- Opening Delimiter -

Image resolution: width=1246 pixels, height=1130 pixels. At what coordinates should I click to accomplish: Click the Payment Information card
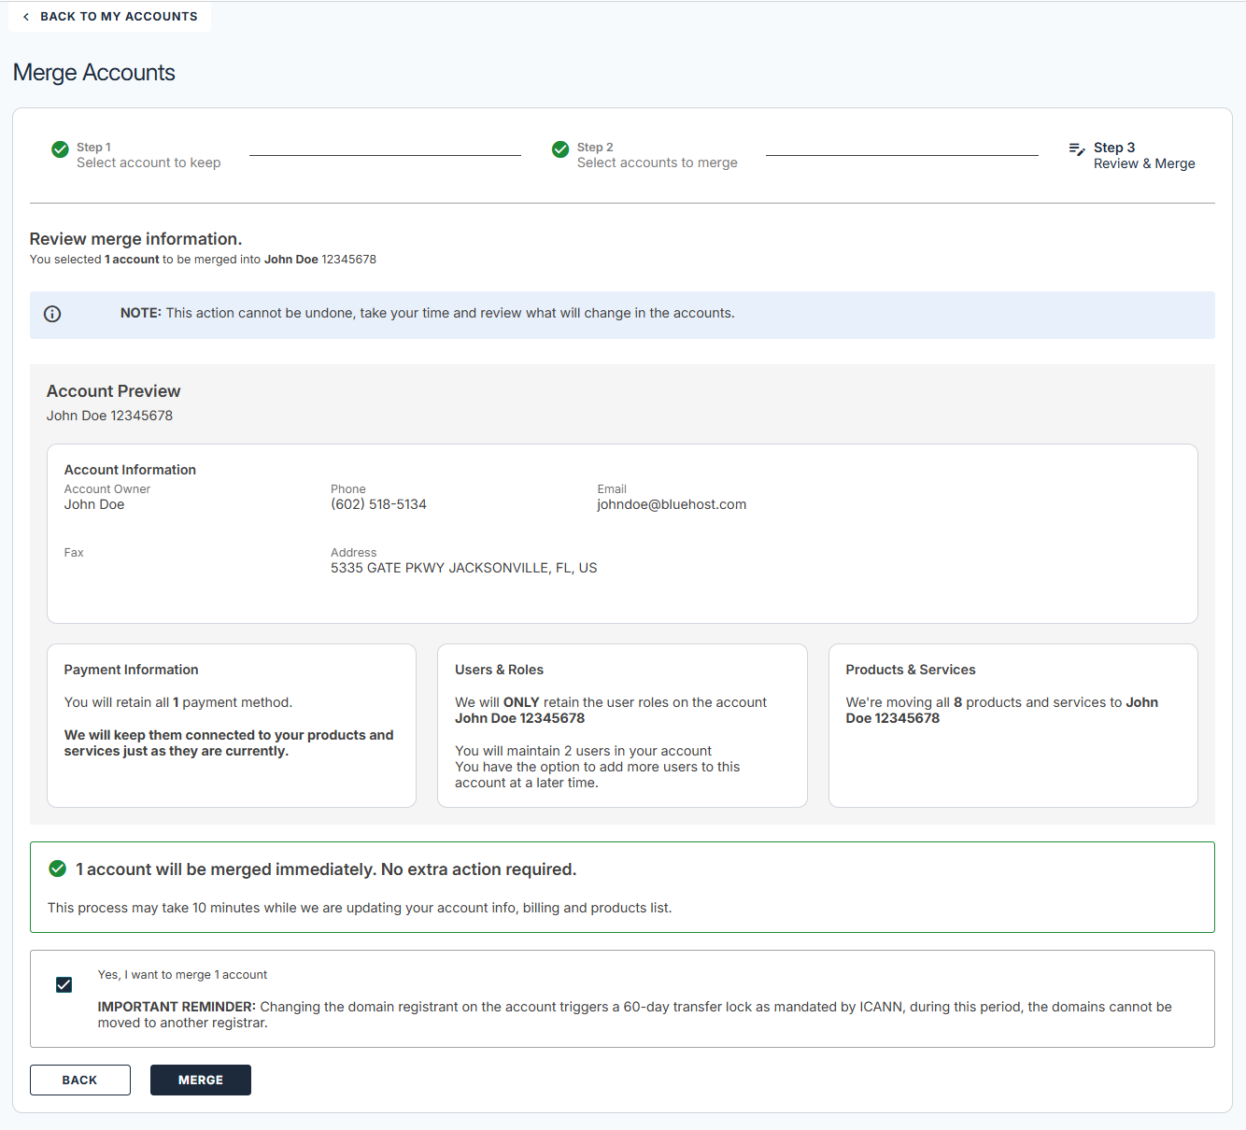point(231,725)

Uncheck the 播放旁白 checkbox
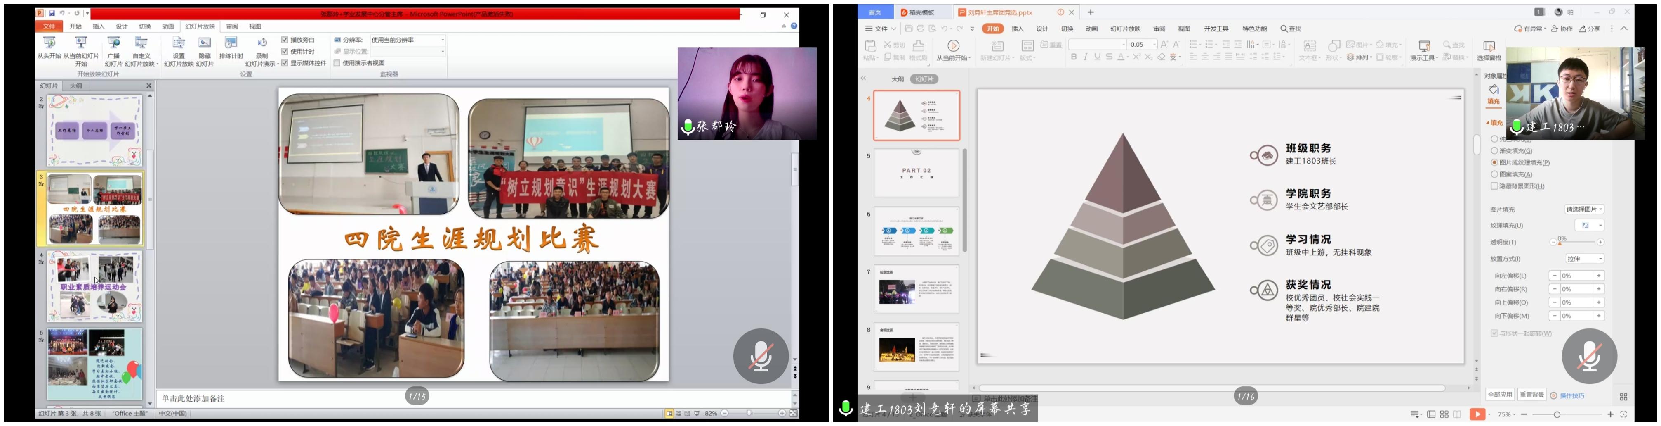click(285, 40)
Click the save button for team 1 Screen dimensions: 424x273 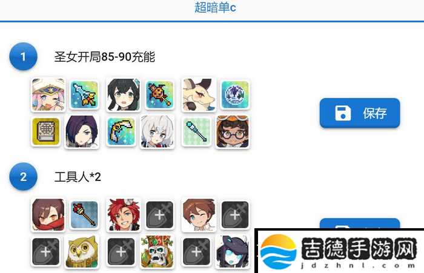click(x=360, y=113)
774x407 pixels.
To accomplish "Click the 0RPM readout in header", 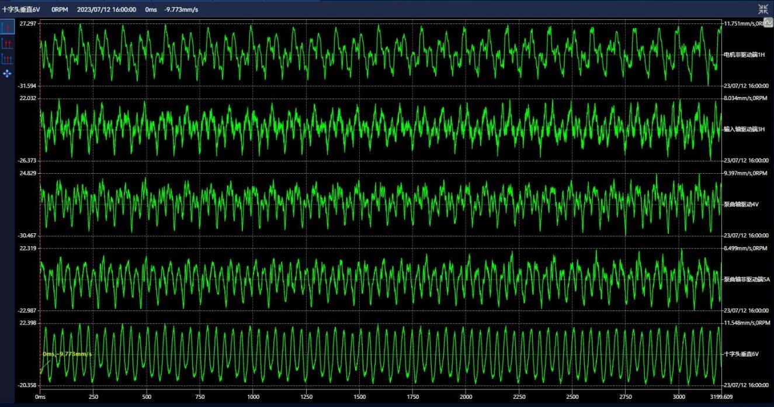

- Closing Delimiter -

- _WORK TO COMPLETE_:
Please transcribe word for word the lines from the one bearing "774x407 pixels." through the last line of the records above, omitting the pictures.

- _EXERCISE ANSWER_:
774x407 pixels.
To accomplish "Click the 0RPM readout in header", 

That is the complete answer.